1.1.  Notational Conventions

   The key words "MUST", "MUST NOT", "REQUIRED", "SHALL", "SHALL NOT",
   "SHOULD", "SHOULD NOT", "RECOMMENDED", "MAY", and "OPTIONAL" in this
   document are to be interpreted as described in [RFC2119].

2.  Server Push and HTTP Semantics

2.1.  HTTP Methods

   [RFC7540], Section 8.2 requires that promised requests be cacheable,
   safe, and not have a request body.

   In practice, this means that GET and HEAD can be pushed.  A few other
   methods are cacheable and safe, but since a request body is
   prohibited (both by the HTTP/2 spec and wire format), it's not
   practical to use them.

   GET operates as we'd expect; it makes a representation available as
   if it had been previously requested and cached, roughly.

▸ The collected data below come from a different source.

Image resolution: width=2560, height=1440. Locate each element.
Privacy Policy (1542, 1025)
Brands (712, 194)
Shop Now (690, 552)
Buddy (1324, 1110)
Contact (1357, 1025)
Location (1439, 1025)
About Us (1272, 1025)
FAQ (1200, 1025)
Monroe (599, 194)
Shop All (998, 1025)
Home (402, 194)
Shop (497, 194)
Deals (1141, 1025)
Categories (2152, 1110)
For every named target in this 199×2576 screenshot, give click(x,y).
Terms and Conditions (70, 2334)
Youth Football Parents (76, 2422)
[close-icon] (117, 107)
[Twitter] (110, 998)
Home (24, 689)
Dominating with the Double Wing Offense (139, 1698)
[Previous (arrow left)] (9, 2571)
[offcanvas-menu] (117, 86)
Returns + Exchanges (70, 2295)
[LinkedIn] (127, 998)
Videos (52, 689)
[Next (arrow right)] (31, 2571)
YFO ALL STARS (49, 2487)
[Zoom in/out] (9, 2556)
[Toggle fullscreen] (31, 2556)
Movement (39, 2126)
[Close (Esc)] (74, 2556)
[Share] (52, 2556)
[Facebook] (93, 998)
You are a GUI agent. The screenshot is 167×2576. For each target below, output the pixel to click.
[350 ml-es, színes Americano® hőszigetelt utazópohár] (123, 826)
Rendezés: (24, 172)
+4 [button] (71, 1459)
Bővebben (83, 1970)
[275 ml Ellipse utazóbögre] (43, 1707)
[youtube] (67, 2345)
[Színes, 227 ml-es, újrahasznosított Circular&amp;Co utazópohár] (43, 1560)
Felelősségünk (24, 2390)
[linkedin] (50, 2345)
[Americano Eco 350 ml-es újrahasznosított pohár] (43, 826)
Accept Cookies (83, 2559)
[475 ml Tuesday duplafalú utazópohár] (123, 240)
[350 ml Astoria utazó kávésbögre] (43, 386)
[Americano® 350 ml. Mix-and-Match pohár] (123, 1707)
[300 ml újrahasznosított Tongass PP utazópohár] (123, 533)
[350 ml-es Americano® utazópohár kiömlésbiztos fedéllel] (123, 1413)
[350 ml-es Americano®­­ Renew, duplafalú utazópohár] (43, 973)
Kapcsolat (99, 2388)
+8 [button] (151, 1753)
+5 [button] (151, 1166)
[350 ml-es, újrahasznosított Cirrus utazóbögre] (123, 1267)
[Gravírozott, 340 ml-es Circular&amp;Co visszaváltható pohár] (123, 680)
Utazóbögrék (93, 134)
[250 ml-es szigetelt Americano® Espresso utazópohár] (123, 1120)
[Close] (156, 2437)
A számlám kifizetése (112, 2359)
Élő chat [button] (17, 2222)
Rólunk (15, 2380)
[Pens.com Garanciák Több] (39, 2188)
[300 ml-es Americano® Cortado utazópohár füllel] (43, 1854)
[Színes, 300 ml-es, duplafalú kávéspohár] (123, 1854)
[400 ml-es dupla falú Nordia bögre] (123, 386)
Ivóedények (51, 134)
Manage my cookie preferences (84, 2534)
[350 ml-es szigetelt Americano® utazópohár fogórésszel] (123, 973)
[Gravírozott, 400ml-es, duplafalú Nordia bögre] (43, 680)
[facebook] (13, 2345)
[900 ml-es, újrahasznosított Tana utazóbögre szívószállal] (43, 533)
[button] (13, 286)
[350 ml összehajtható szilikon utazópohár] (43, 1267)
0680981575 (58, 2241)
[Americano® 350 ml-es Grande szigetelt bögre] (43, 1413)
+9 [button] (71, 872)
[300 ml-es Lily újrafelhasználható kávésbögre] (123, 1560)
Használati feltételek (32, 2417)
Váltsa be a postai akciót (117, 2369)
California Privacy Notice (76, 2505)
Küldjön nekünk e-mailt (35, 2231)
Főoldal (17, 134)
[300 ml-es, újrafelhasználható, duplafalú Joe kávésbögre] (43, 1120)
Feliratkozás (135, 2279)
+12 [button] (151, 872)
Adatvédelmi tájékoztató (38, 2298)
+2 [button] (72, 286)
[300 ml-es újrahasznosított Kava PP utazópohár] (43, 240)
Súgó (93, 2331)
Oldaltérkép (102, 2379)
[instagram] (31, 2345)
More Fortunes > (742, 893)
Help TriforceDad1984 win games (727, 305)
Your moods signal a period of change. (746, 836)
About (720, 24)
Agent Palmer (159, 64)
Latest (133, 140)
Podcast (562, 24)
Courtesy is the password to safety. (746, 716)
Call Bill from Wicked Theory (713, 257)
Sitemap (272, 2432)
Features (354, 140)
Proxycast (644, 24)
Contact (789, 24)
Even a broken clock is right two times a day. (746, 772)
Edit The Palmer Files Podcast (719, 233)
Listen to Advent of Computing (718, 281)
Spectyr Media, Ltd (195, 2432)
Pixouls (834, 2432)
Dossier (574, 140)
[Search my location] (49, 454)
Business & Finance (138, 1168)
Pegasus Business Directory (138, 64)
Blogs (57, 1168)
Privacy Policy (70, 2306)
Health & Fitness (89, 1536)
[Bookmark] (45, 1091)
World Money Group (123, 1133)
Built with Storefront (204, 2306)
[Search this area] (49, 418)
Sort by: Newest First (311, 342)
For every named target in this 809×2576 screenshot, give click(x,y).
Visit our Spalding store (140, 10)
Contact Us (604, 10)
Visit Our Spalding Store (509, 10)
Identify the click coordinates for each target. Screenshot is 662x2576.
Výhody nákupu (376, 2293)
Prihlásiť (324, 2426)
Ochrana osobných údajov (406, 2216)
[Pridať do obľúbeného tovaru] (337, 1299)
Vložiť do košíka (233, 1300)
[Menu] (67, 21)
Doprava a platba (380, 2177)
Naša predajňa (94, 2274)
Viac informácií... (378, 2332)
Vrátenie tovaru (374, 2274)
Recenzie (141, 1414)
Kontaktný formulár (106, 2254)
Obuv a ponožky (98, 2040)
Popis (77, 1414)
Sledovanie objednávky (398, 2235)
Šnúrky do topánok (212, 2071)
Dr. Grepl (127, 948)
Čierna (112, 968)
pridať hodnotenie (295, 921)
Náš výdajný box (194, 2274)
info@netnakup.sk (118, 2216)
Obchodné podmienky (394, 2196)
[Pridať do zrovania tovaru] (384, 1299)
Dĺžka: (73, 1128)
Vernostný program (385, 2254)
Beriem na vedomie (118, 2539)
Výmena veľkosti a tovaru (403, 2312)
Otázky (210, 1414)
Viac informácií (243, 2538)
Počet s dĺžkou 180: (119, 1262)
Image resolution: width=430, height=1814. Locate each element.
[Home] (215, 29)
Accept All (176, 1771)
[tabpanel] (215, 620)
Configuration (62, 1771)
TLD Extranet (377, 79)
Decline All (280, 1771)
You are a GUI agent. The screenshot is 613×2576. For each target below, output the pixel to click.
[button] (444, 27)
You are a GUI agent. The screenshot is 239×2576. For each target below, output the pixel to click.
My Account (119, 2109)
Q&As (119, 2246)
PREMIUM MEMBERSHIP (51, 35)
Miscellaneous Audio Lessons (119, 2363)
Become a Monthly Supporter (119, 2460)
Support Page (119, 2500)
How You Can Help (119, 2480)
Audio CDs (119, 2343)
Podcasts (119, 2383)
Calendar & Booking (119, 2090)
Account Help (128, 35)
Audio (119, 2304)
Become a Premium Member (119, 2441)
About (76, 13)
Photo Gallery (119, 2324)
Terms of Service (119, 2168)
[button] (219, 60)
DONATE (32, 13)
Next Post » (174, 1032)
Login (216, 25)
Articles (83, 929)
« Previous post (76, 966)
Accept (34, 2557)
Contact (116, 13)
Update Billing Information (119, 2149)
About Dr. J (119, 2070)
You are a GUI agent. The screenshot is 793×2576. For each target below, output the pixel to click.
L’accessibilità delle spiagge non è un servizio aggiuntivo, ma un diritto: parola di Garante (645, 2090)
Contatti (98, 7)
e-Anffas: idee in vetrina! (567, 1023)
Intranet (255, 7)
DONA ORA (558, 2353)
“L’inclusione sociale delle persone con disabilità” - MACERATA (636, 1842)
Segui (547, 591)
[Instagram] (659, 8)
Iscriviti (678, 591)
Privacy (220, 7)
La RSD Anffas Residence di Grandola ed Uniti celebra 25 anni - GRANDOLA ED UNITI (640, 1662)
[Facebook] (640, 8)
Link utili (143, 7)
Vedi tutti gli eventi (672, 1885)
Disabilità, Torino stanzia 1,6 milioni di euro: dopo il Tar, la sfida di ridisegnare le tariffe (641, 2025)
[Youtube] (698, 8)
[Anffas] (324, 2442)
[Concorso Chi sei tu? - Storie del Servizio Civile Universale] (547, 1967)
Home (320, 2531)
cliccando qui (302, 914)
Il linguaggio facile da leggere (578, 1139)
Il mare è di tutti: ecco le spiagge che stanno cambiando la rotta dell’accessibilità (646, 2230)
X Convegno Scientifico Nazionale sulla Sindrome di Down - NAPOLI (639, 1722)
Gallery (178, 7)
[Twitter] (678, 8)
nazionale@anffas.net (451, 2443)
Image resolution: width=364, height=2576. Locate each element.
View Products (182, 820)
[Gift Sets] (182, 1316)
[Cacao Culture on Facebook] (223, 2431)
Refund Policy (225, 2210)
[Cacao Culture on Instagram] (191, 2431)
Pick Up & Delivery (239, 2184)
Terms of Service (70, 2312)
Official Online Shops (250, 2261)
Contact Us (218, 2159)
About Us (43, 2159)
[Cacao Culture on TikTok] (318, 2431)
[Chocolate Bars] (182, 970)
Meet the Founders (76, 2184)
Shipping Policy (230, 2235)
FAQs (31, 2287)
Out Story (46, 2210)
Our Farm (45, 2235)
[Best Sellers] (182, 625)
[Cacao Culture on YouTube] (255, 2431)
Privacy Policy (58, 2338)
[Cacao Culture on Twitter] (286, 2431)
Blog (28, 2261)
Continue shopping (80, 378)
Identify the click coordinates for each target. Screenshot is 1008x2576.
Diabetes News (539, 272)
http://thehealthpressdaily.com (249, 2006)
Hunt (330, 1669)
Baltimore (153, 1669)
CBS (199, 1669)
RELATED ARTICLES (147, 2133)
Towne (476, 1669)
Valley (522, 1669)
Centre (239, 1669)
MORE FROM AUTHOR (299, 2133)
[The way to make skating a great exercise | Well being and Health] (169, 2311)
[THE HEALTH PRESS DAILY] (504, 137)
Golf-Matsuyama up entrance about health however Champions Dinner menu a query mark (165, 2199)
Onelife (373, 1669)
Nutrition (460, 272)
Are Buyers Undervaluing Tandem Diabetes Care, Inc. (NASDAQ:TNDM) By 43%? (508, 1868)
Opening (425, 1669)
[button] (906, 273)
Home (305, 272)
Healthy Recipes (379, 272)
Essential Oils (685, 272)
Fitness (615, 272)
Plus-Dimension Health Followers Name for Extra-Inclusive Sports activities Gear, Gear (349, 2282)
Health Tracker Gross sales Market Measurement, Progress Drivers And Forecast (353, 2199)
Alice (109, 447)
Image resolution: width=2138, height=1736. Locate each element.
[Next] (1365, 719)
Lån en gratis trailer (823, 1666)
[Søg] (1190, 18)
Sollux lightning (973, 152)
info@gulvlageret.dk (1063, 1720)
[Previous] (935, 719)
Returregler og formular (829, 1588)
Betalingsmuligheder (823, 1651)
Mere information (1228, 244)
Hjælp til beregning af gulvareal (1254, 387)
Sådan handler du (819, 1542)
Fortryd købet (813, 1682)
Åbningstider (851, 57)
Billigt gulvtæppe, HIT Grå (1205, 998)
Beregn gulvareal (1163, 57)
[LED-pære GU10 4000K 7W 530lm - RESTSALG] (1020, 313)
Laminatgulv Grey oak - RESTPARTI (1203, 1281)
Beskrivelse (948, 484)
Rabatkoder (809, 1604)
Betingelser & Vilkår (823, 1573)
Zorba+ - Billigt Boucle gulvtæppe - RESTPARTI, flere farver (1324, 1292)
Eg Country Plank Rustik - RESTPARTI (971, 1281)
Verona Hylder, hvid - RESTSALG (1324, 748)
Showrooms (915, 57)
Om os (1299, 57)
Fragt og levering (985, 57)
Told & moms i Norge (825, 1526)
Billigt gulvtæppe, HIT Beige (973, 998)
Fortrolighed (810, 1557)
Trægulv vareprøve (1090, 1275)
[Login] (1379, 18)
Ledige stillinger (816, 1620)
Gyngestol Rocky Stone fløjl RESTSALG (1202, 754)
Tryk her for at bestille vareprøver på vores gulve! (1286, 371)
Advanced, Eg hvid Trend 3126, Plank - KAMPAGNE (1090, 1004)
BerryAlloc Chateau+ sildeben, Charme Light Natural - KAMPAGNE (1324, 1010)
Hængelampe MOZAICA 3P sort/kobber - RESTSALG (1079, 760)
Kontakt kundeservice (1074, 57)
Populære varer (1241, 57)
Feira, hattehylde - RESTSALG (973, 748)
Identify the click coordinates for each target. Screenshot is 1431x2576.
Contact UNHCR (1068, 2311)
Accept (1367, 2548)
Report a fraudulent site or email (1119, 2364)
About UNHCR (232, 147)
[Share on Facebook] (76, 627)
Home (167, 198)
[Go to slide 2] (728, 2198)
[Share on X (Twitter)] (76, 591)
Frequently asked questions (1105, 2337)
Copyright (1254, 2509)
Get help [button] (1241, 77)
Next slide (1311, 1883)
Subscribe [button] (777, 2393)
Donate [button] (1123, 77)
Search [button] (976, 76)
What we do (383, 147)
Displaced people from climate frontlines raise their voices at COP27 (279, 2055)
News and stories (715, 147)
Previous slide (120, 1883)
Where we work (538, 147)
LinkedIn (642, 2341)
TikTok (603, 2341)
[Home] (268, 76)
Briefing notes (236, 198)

   In theory, HEAD should operate in a similar fashion; it would be as
   if the client had performed a HEAD and used the pushed response to
   update the cache, as per [RFC7234], Section 4.3.5 ("Freshening
   Responses via HEAD").  This might be useful, for example, to update
   the metadata of that response.  However, the same effect can also be
   achieved by using a conditional request; see Section 2.3.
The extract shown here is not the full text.